§ TEXTE PROPOSÉ

□ □ □ □ □ □ □

[Sarbacane, janvier 2013]
Il est des auteurs qui vous remuent, qui savent mettre en mot le mal-être d’une manière à la fois crue et poétique, de sublimer la douleur afin qu’elle vous exorcise de vos souffrance. Antoine Dole en fait partie, et j’avais déjà eu le bonheur de lire son « Je reviens de mourir » ainsi que « K-Cendres ». Entre quelques bandes-dessinées de sa composition, il revient aujourd’hui avec un mini-roman, toujours chez Sarbacane, que j’ai eu la surprise de recevoir et que j’ai dévoré en moins de temps qu’il ne faut pour le dire.
Résumé
Le narrateur, un jeune garçon de 13 ans qui n’est jamais nommé au cours de ce mini-roman, se sent mal. Son père lui a répété cent fois qu’il ne voudrait pas d’un enfant homosexuel, cent fois il lui a dit d’agir comme un homme et de faire jouer ses poings face aux railleries et aux sévices des autres. Le narrateur peut compter sur Sarah, qui est forte pour deux. Mais elle n’a pas le pouvoir de le sauver, et ce jeune garçon n’en peut plus. D’une manière ou d’une autre, il doit en finir…
Un format court, mais puissant
Il s’agit bel et bien d’un mini-roman, puisqu’il ne compte que 56 pages, dans un format très réduit. C’est un roman qui se lit en une petite heure. On a pourtant l’impression qu’il est bien plus long, tant les émotions sont vives. On oublie l’auteur, on a l’impression que ce jeune garçon nous parle réellement. C’est un roman très court, mais qui dit tellement de choses importantes et qui sonnent juste. Et pourtant, une fois refermé, je n’ai pas pu m’empêcher de me dire que j’aurais voulu qu’il soit plus long, que l’émotion puisse monter encore et que l’on puisse fouiller les tenants et les aboutissants de ce mal-être. Je n’ai pas pu m’empêcher d’être un peu frustrée. Néanmoins, je saisis très bien l’idée de ce roman : faire un éclairage sur un moment d’une vie, où les choses basculent. Et c’est très réussi.

□ □ □ □ □ □ □

§ DONNÉES FOURNIES
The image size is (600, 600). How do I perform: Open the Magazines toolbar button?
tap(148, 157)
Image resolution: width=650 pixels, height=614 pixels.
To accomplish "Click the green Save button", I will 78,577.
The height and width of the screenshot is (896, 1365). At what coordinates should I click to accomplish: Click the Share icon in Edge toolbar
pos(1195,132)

□ □ □ □ □ □ □

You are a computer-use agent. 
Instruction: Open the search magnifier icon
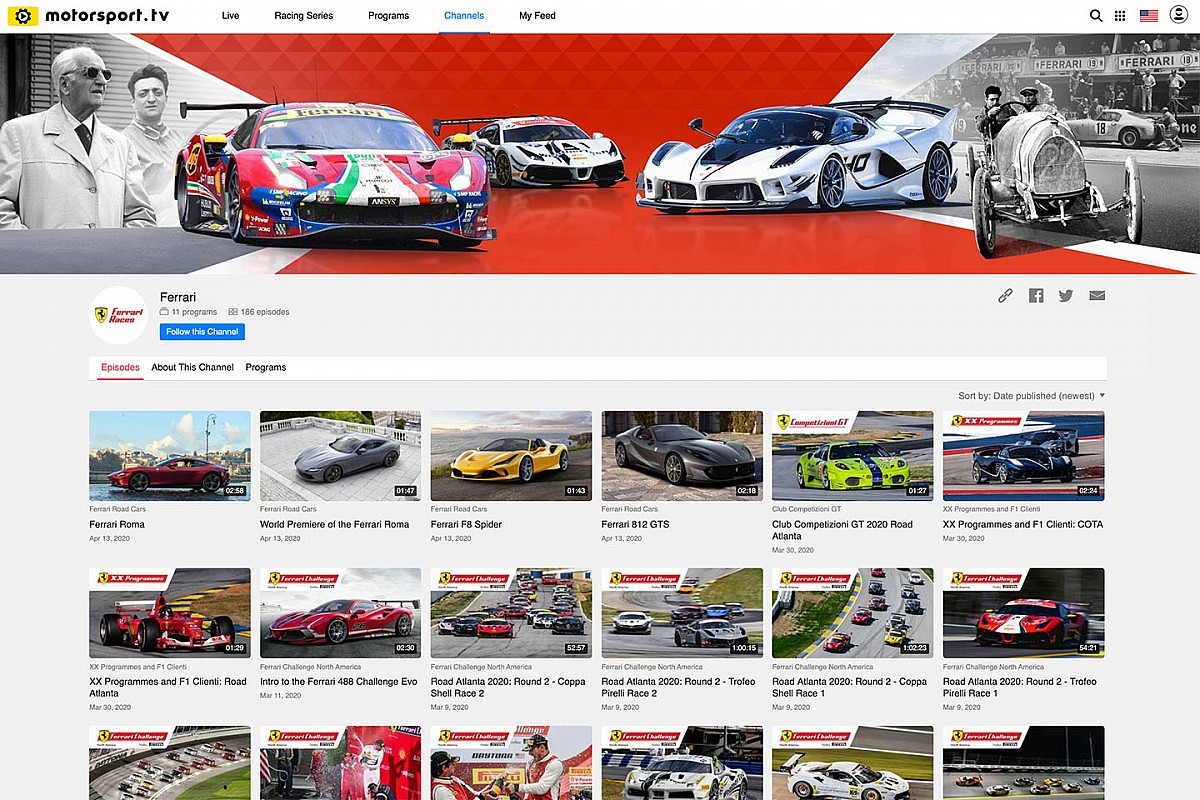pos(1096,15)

□ □ □ □ □ □ □

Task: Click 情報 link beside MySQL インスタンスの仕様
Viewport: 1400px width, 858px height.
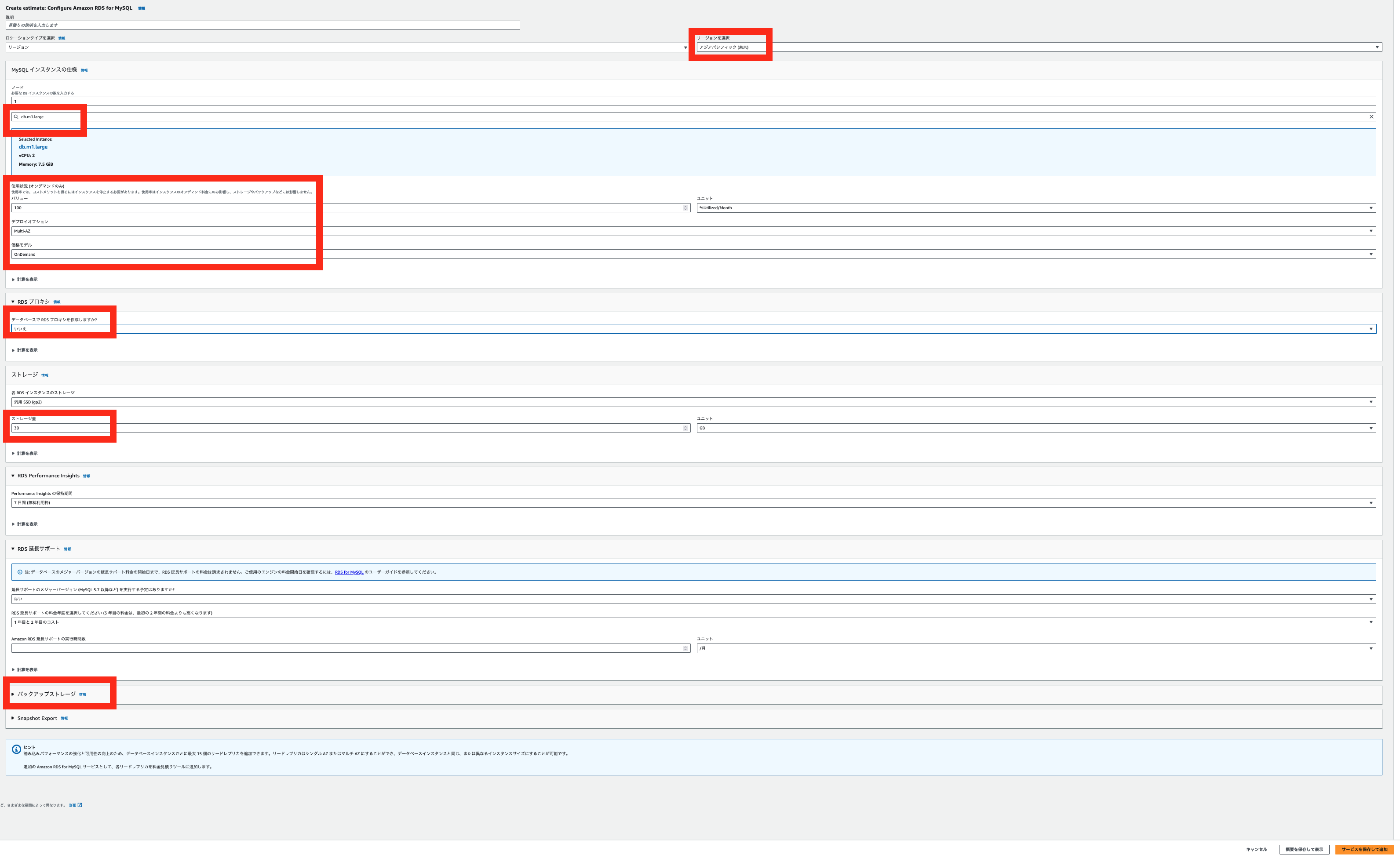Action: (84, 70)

□ □ □ □ □ □ □

§ CONSIGNES DE L'EXERCICE
1. D'après la critique du mini-roman, combien de pages compte ce livre ?
2. Recopiez les lignes des enregistrements en commençant à celle qui contient « You are a computer-use agent. » et en vous arrêtant après celle qui contient « pos(1096,15) ». Omettez les images dans votre réponse.
Les enregistrements n'ont aucun lien avec la critique du mini-roman.

§ LISTE DES SOLUTIONS
1. Il compte 56 pages.

2.
You are a computer-use agent. 
Instruction: Open the search magnifier icon
pos(1096,15)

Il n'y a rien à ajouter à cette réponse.